Since the National Health Insurance Act governs eligibility and premium calculations, amending that law was considered more conducive to administrative implementation. Amendments to the NHI Act were reviewed by the Legislative Yuan's Social Welfare and Environmental Hygiene Committee on 7 and 19 December 2016. Proposed amendments from the Democratic Progressive Party and the People First Party were sent for cross-party negotiations. Negotiations held on 21 March 2017 failed to reach consensus, and the matter was referred to the Legislative Yuan president. Although scheduled for discussion on 28 April and 2 May 2017, the bill did not proceed to substantive review.

Beginning in 2012, the government sought to include degree-seeking Mainland Chinese students covered under the Regulations Governing Mainland Area People Studying in Junior Colleges and Above in Taiwan within the National Health Insurance system. Exchange and visiting students admitted under the Regulations Governing Permission for People from the Mainland Area to Enter the Taiwan Area were generally excluded because they stayed in Taiwan for short periods, usually less than six months. The government stated that the possibility of extending coverage to exchange students staying longer than six months would be evaluated according to the principles of gradual implementation, periodic review, and comprehensive supporting measures, while taking into account the overall status of the NHI system and public opinion.

=== Other Countries ===
Countries with comprehensive national health insurance systems, such as the United Kingdom's National Health Service (NHS) and Japan's National Health Insurance system, require international students staying for six months or more to enroll and share medical risks with the general population. Countries that primarily rely on private health insurance, such as the United States, also require international students to possess health insurance in order to register.

Given limited resources and considerations of fairness in social insurance, the government planned that overseas Chinese students and foreign students would also pay the full insurance premium after the law was amended, although the rights of those already studying in Taiwan before the amendment would remain unaffected.

== Related Incidents ==
Mainland Chinese student Chen Yuzhen from Anhui Province returned to China after completing an exchange program at Aletheia University. He continued to Internet censorship circumvention, publicly criticized China's COVID-19 policies on social media, and provided circumvention techniques to churches. He was subsequently arrested in Sanya, Hainan Province, and charged with inciting subversion of state power and providing programs and tools for illegally accessing and controlling computer information systems.

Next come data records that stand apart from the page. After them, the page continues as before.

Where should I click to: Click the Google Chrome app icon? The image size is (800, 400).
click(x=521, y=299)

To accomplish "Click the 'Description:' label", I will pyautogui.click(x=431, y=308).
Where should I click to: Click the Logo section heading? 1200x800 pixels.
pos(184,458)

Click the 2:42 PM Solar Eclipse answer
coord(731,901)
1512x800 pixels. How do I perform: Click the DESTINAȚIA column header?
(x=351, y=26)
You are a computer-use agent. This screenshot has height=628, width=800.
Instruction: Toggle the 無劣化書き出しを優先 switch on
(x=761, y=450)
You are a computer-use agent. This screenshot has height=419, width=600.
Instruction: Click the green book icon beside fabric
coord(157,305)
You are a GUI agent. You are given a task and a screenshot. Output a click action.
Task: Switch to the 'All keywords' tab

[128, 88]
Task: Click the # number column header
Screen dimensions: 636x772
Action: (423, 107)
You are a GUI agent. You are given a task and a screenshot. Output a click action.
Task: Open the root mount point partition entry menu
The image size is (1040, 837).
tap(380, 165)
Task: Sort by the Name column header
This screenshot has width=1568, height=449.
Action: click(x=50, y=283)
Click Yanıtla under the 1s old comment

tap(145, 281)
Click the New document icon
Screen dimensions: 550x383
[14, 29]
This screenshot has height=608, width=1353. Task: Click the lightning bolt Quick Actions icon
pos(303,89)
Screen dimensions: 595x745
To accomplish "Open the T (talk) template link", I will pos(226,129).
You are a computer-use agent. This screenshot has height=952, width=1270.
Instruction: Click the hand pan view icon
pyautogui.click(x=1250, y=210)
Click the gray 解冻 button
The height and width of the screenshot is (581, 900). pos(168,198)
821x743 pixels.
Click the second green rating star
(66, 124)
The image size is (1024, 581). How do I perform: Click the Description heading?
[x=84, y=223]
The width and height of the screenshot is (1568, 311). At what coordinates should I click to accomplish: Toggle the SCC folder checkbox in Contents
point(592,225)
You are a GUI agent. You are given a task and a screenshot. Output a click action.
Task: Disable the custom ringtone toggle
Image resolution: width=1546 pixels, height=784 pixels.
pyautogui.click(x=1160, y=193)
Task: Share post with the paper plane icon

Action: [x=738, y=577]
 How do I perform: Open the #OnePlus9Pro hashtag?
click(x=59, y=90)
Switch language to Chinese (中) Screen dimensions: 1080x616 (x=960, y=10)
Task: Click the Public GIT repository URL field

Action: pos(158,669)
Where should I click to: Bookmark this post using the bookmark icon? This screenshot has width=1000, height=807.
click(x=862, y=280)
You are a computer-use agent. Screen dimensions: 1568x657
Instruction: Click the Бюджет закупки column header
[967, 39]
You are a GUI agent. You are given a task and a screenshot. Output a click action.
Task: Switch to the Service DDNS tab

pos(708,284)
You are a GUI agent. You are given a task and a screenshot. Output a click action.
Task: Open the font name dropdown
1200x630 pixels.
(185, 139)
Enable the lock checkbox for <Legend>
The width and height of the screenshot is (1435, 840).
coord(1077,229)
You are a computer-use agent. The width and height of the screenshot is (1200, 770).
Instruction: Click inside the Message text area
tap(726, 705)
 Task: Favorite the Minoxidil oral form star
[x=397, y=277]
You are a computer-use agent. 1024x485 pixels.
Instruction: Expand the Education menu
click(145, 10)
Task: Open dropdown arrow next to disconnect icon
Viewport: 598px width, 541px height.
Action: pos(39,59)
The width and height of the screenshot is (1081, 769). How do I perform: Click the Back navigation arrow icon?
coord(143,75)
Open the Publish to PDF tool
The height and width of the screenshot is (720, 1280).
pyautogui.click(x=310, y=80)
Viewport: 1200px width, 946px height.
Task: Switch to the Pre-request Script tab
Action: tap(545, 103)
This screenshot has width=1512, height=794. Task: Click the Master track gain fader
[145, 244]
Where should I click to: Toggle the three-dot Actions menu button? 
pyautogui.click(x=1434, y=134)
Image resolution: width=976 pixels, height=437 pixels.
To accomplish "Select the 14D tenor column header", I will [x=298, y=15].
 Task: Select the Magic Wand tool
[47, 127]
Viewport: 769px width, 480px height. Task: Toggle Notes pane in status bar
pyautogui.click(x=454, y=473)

Mainland Chinese student Li Jiabao from Shandong Province studied at Chia Nan University of Pharmacy and Science as an exchange student. On 11 March 2019, after livestreaming criticism of Xi Jinping on Twitter, he sought political asylum.

== Opposition ==
According to media reports, in early August 2017, authorities in Fujian Province instructed high schools to require class advisers to personally inform each student admitted to Taiwanese universities that "the current cross-strait situation is severe, complex, and sensitive, and students should carefully reconsider studying at universities in Taiwan." As a supporting measure, the Fujian Provincial Education Examinations Authority extended the deadline for supplementary university applications until noon on 4 August.